Изменить размер шрифта - +
 – Вудстокские старожилы, и те не знают, сколько ему лет; говорят, что Генрих часто сиживал под ним с прекрасной Розамундой и смотрел, как девушки пляшут, а парни за кушаки и шапки состязаются в беге и борьбе.

– Что ж тут удивительного, приятель? – ответил Томкинс. – Тиран и потаскуха – самые лучшие покровители таких суетных затей.

– Говори что хочешь, друг, – продолжал егерь, – а мне дай свое рассказывать. Вон в середине луга стоит майский шест, на полвыстрела от Королевского дуба. Бывало, каждый год король давал десять шиллингов из вудстокских налогов на новый шест, да еще и подходящее дерево из своего леса. Теперь наш шест покривился, высох и подгнил, как зачахшая ветка шиповника. Луг тоже всегда косили и подравнивали, он был похож на бархатный плащ, а нынче – за ним никто не следит, он зарос сорняком.

– Ладно, друг Джослайн, – сказал индепендент, – какой из всего этого можно извлечь урок? Какая польза для веры от дудки да барабана? И что поучительного в волынке?

– Спроси тех, кто поученее, – ответил Джослайн, – а я думаю, не могут люди всегда шагать степенно и со шляпой, надвинутой на глаза. Молодая девушка рассмеется – точно нежный цветок расцветет, парень ее за это еще больше полюбит; ведь когда наступает веселая весна, птенцы щебечут, а оленята резвятся. Нынешняя пора ничего не стоит против доброго старого времени. Вот ты, господин Длинная Шпага, осуждаешь праздники, а я видывал, как на зеленой лужайке плясали веселые девушки да лихие парни. Сам почтенный пастор, и тот не считал за грех прийти посмотреть наши игры, а мы, как увидим его святую рясу и шарф, ну и стараемся соблюдать себя.

Случалось, мы позволим себе и соленую шутку, приложимся лишний раз к чарке ради доброй компании, но это ведь на радостях и за доброго соседа! А если и доходило дело до дубинки в пьяной потасовке, не было в этом вражды и злобы. По мне, лучше уж пара затрещин с пьяных глаз, чем кровавые дела, которые мы творим в трезвом виде с тех пор, как шапка пресвитера взяла верх над митрой епископа и мы сменили наших достойных пасторов и ученых наставников – у них в проповедях было столько греческого и латыни, что сам бы дьявол смутился, – сменили их на ткачей, сапожников и других самозванцев, вот они и лезут на кафедру, вроде того парня, что залез туда сегодня утром. Виноват! Сорвалось с языка!

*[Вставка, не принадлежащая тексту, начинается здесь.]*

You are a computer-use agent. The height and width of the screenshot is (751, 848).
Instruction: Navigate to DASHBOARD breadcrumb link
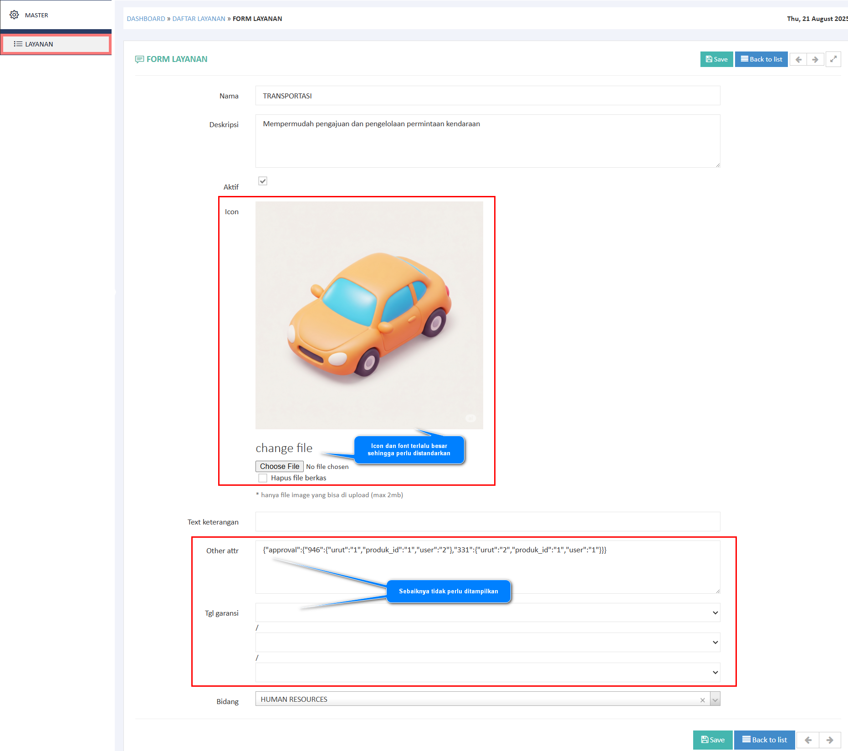[x=146, y=19]
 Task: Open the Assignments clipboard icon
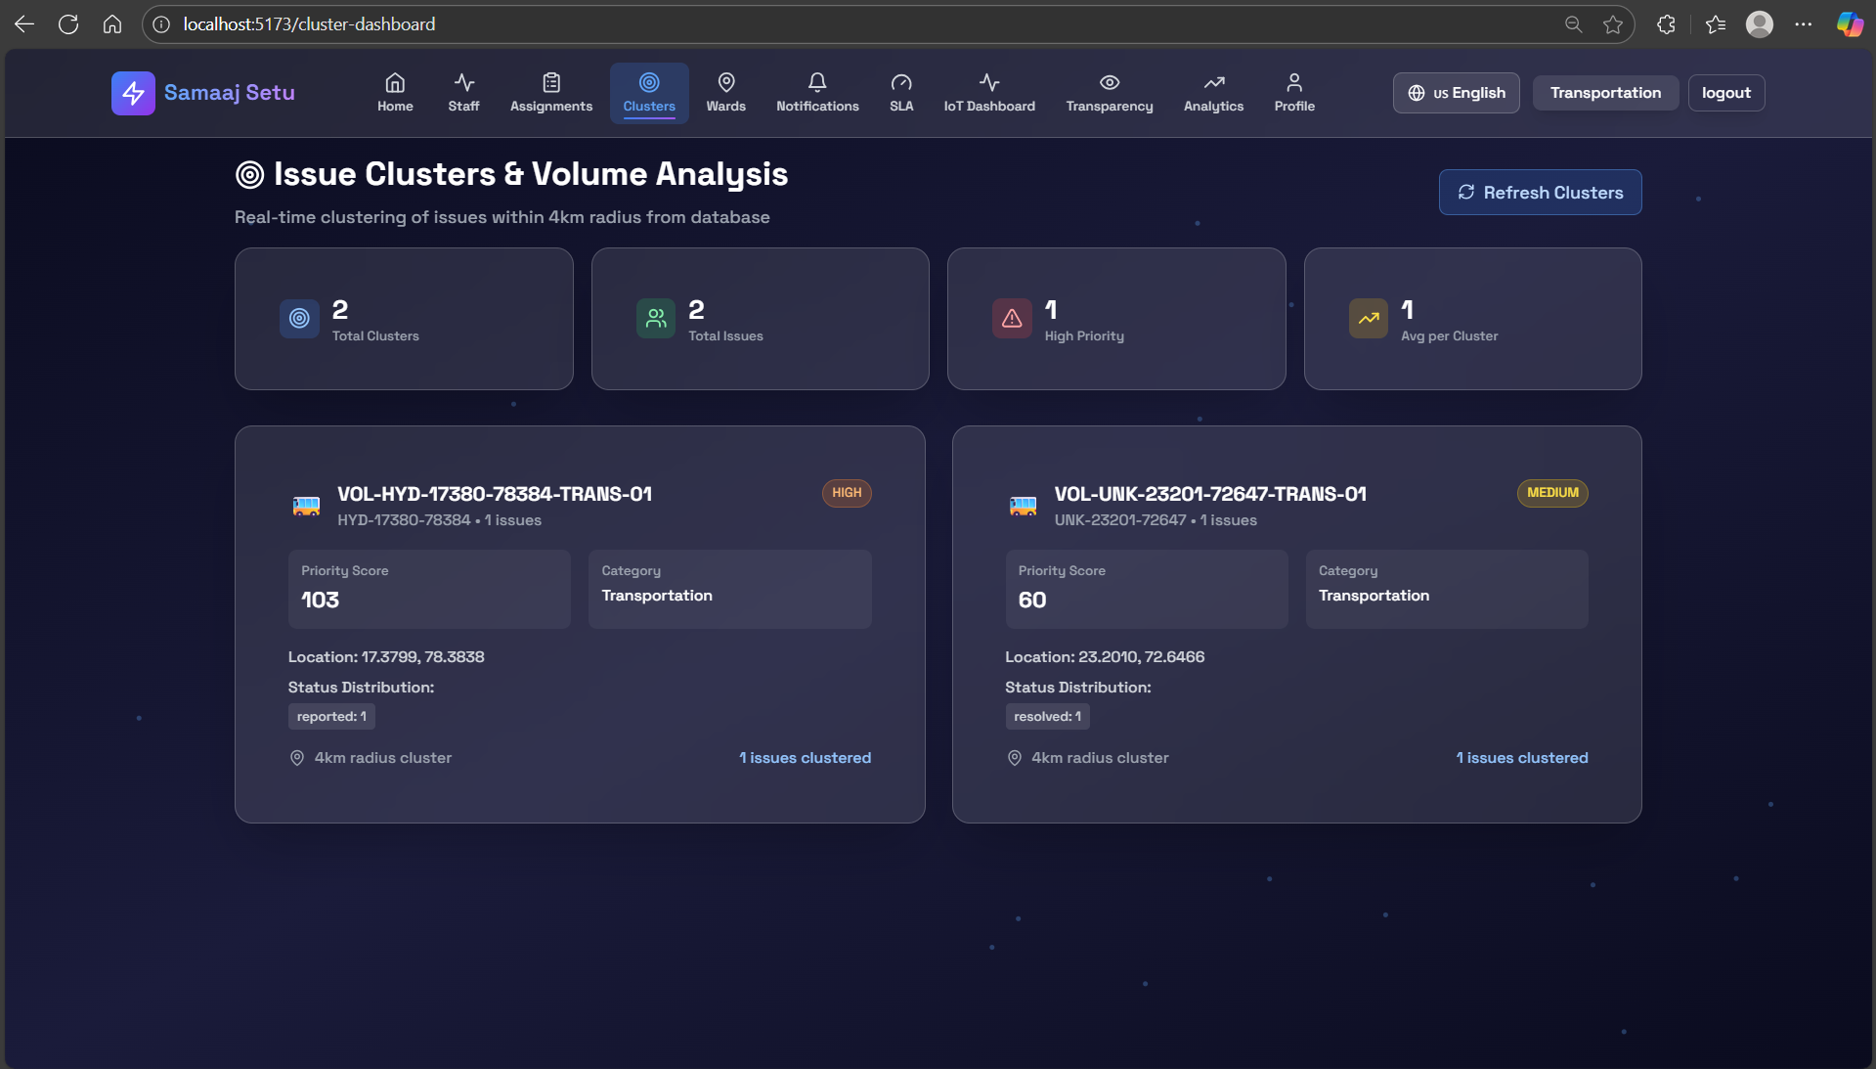point(551,82)
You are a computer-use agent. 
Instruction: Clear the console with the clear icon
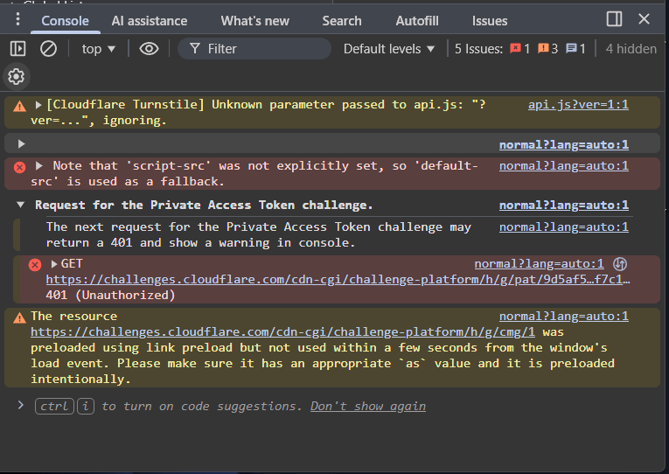(x=49, y=49)
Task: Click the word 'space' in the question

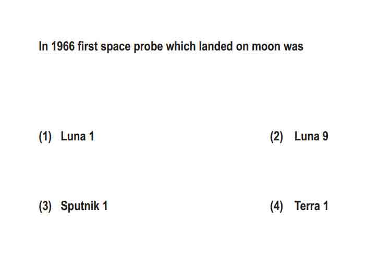Action: tap(115, 47)
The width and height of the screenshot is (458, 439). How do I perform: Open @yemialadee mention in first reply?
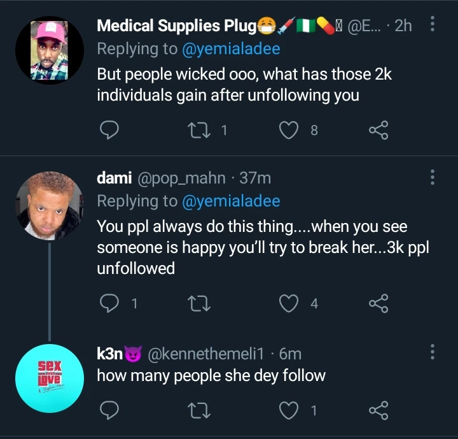coord(231,50)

– Что ж, приятель, – промолвил индепендент с неожиданным миролюбием, – не буду с тобой браниться, хоть моя вера тебе и противна. Раз твои уши веселят звуки барабана, а глаза – прыжки ряженых, неудивительно, что тебе не по душе здоровая и умеренная пища. Но пойдем‑ка в замок, надо покончить с делами до захода солнца.

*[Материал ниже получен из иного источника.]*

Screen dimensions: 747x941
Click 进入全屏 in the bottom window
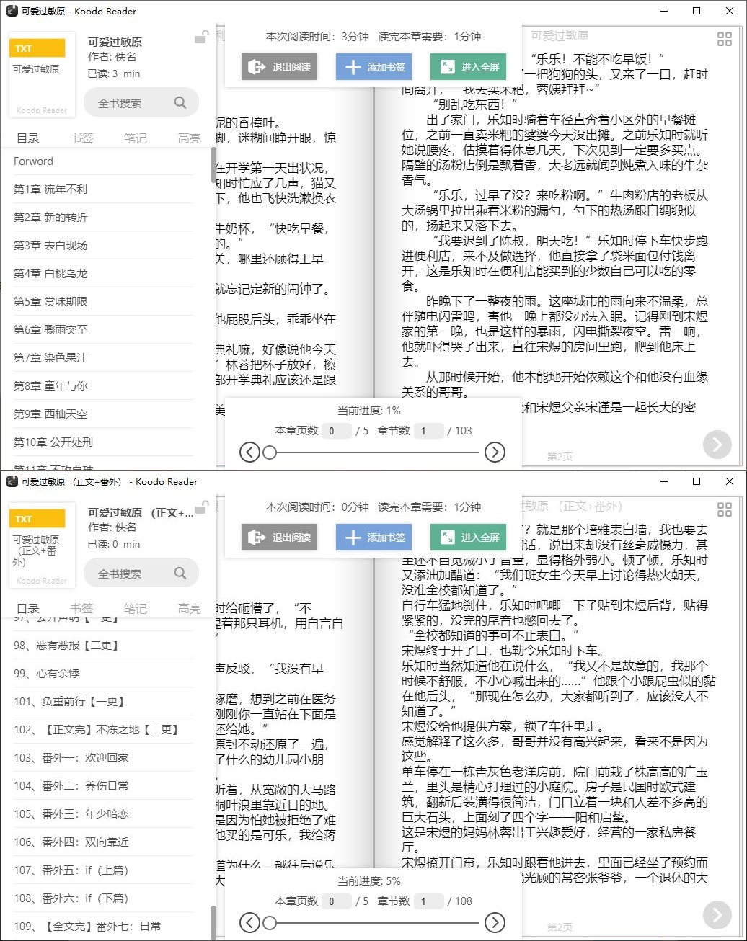coord(468,537)
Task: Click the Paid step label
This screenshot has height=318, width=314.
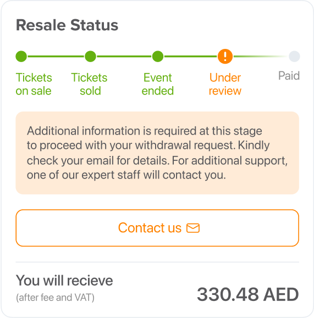Action: point(289,76)
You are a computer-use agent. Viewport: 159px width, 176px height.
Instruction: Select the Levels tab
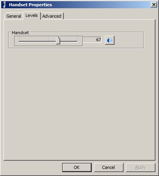pos(31,15)
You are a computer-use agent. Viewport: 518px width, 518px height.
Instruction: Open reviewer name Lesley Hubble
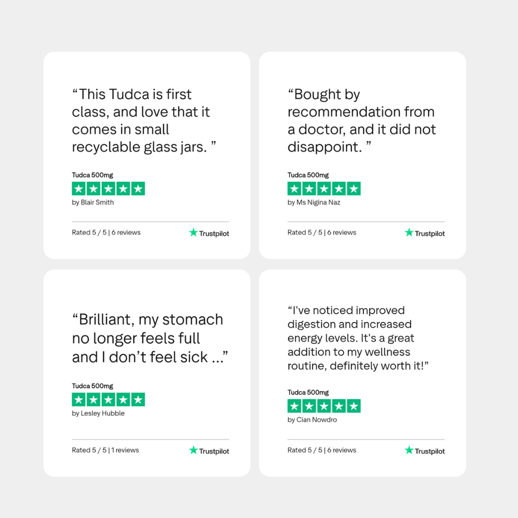(x=98, y=413)
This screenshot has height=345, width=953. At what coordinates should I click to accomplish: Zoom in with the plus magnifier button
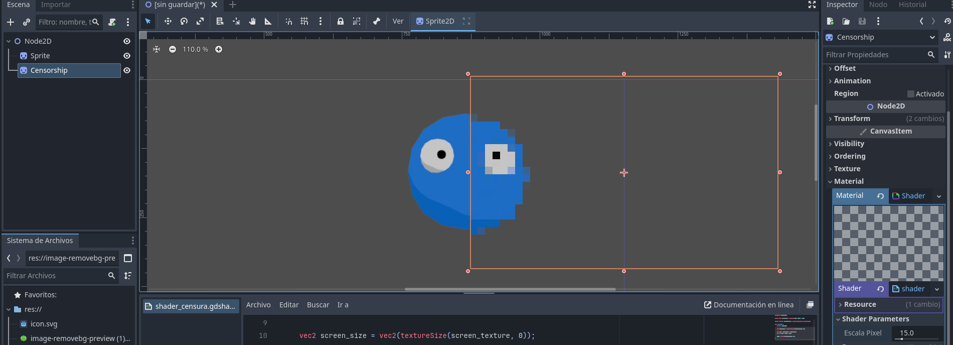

– Правда твоя, это со всех сторон лучше, – согласился егерь. – Про замок рассказывают такие сказки, что люди боятся оставаться там на ночь.

– Но ведь твой старик рыцарь и барышня, его дочь, там жили, насколько мне известно?

– Правильно, жили, – ответил Джослайн, – но тогда у них дом был полон гостей, ну и веселое житье было, а ведь чтобы страх прогнать, нет лучше средства, чем доброе пиво. А когда лучшие наши люди ушли на войну и полегли под Нейзби, в замке стало тоскливо, да и многие негодяи слуги сбежали от старого баронета, – может быть, у него денег не стало платить конюхам да лакеям.

– Причина основательная, чтобы слуг поубавилось, – заметил солдат.

– Правильно, сэр, именно так, – согласился егерь. – Говорят, на большой галерее далеко за полночь слышны были шаги, а в пустых парадных комнатах днем слышались голоса. Вот слуги и прикинулись, будто бегут со страху; но, по моему скромному разумению, когда приходил Мартынов день и троица, а жалованья не было ни гроша, старые навозные мухи слуги начинали подумывать, как бы уползти в другое место, пока мороз не прихватил.